• Required work:
Please copy out all of the material below, word for word and line by line.

• Record extracts:
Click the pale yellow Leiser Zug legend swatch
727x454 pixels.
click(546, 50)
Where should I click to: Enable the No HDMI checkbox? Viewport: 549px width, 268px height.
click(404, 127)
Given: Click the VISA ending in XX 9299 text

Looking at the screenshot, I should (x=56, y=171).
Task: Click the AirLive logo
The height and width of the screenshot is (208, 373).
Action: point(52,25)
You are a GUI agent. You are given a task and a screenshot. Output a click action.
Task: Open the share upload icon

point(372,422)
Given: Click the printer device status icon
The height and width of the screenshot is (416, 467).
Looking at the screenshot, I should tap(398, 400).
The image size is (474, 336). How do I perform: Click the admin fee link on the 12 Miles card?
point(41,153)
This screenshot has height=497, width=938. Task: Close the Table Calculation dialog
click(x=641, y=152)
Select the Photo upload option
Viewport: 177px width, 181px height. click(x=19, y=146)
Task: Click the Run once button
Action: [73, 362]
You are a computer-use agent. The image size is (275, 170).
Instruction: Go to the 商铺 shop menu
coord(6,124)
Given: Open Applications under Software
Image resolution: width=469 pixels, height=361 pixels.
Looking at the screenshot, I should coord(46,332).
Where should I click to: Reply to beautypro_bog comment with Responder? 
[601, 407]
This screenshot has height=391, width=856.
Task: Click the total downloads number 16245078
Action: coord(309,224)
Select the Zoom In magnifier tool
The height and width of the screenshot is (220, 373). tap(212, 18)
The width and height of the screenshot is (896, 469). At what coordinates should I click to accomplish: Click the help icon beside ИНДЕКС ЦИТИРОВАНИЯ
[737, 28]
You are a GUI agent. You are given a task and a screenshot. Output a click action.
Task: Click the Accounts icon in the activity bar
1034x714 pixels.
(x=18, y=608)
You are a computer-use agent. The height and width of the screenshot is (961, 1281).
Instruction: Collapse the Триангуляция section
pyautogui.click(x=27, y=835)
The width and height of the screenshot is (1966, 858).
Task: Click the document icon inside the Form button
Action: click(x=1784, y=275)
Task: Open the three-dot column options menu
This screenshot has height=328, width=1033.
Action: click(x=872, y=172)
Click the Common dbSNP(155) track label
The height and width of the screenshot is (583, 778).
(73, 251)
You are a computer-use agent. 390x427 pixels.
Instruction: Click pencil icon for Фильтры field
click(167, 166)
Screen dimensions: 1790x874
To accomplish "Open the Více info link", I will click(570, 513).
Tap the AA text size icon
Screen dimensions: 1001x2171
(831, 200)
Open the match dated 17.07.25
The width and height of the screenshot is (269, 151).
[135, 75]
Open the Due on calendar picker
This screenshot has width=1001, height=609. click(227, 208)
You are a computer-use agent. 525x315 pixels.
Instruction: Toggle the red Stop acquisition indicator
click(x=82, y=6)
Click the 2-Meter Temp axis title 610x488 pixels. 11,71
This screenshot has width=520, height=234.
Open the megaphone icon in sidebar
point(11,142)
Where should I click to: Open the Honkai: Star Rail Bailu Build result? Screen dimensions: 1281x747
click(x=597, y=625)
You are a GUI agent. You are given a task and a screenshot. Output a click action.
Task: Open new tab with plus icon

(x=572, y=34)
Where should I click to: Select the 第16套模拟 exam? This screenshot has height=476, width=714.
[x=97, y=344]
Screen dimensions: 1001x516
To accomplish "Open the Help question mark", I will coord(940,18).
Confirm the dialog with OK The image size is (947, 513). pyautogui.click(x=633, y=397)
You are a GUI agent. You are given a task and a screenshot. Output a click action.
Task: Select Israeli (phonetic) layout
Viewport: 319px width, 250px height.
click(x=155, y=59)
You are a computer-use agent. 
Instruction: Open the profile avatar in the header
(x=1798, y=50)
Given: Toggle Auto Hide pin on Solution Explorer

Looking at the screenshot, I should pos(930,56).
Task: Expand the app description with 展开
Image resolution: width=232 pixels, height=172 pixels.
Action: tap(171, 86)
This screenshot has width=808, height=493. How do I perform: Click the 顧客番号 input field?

• Completed task:
Click the pale yellow Leiser Zug legend swatch
727x454 pixels.
click(546, 50)
Where should I click to: Enable the No HDMI checkbox? Viewport: 549px width, 268px height.
click(404, 127)
Given: Click the VISA ending in XX 9299 text

Looking at the screenshot, I should (x=56, y=171).
Task: Click the AirLive logo
The height and width of the screenshot is (208, 373).
Action: point(52,25)
You are a GUI agent. You are given a task and a screenshot. Output a click action.
Task: Open the share upload icon

point(372,422)
Given: Click the printer device status icon
The height and width of the screenshot is (416, 467).
Looking at the screenshot, I should tap(398, 400).
The image size is (474, 336). How do I perform: Click the admin fee link on the 12 Miles card?
point(41,153)
This screenshot has height=497, width=938. Task: Close the Table Calculation dialog
click(x=641, y=152)
Select the Photo upload option
Viewport: 177px width, 181px height. click(x=19, y=146)
Task: Click the Run once button
Action: [73, 362]
You are a computer-use agent. The image size is (275, 170).
Instruction: Go to the 商铺 shop menu
coord(6,124)
Given: Open Applications under Software
Image resolution: width=469 pixels, height=361 pixels.
Looking at the screenshot, I should coord(46,332).
Where should I click to: Reply to beautypro_bog comment with Responder? 
[601, 407]
This screenshot has height=391, width=856.
Task: Click the total downloads number 16245078
Action: coord(309,224)
Select the Zoom In magnifier tool
The height and width of the screenshot is (220, 373). tap(212, 18)
The width and height of the screenshot is (896, 469). At what coordinates should I click to accomplish: Click the help icon beside ИНДЕКС ЦИТИРОВАНИЯ
[737, 28]
You are a GUI agent. You are given a task and a screenshot. Output a click action.
Task: Click the Accounts icon in the activity bar
1034x714 pixels.
(x=18, y=608)
You are a computer-use agent. The height and width of the screenshot is (961, 1281).
Instruction: Collapse the Триангуляция section
pyautogui.click(x=27, y=835)
The width and height of the screenshot is (1966, 858).
Task: Click the document icon inside the Form button
Action: click(x=1784, y=275)
Task: Open the three-dot column options menu
This screenshot has height=328, width=1033.
Action: click(x=872, y=172)
Click the Common dbSNP(155) track label
The height and width of the screenshot is (583, 778).
(73, 251)
You are a computer-use agent. 390x427 pixels.
Instruction: Click pencil icon for Фильтры field
click(167, 166)
Screen dimensions: 1790x874
To accomplish "Open the Více info link", I will click(570, 513).
Tap the AA text size icon
Screen dimensions: 1001x2171
(831, 200)
Open the match dated 17.07.25
The width and height of the screenshot is (269, 151).
[135, 75]
Open the Due on calendar picker
This screenshot has width=1001, height=609. click(227, 208)
You are a computer-use agent. 525x315 pixels.
Instruction: Toggle the red Stop acquisition indicator
click(x=82, y=6)
Click the 2-Meter Temp axis title 610x488 pixels. 11,71
This screenshot has width=520, height=234.
Open the megaphone icon in sidebar
point(11,142)
Where should I click to: Open the Honkai: Star Rail Bailu Build result? Screen dimensions: 1281x747
click(x=597, y=625)
You are a GUI agent. You are given a task and a screenshot. Output a click action.
Task: Open new tab with plus icon

(x=572, y=34)
Where should I click to: Select the 第16套模拟 exam? This screenshot has height=476, width=714.
[x=97, y=344]
Screen dimensions: 1001x516
To accomplish "Open the Help question mark", I will coord(940,18).
Confirm the dialog with OK The image size is (947, 513). pyautogui.click(x=633, y=397)
You are a GUI agent. You are given a task and a screenshot. Output a click action.
Task: Select Israeli (phonetic) layout
Viewport: 319px width, 250px height.
click(x=155, y=59)
You are a computer-use agent. 
Instruction: Open the profile avatar in the header
(x=1798, y=50)
Given: Toggle Auto Hide pin on Solution Explorer

Looking at the screenshot, I should pos(930,56).
Task: Expand the app description with 展开
Image resolution: width=232 pixels, height=172 pixels.
Action: tap(171, 86)
This screenshot has width=808, height=493. How do I perform: Click the 顧客番号 input field?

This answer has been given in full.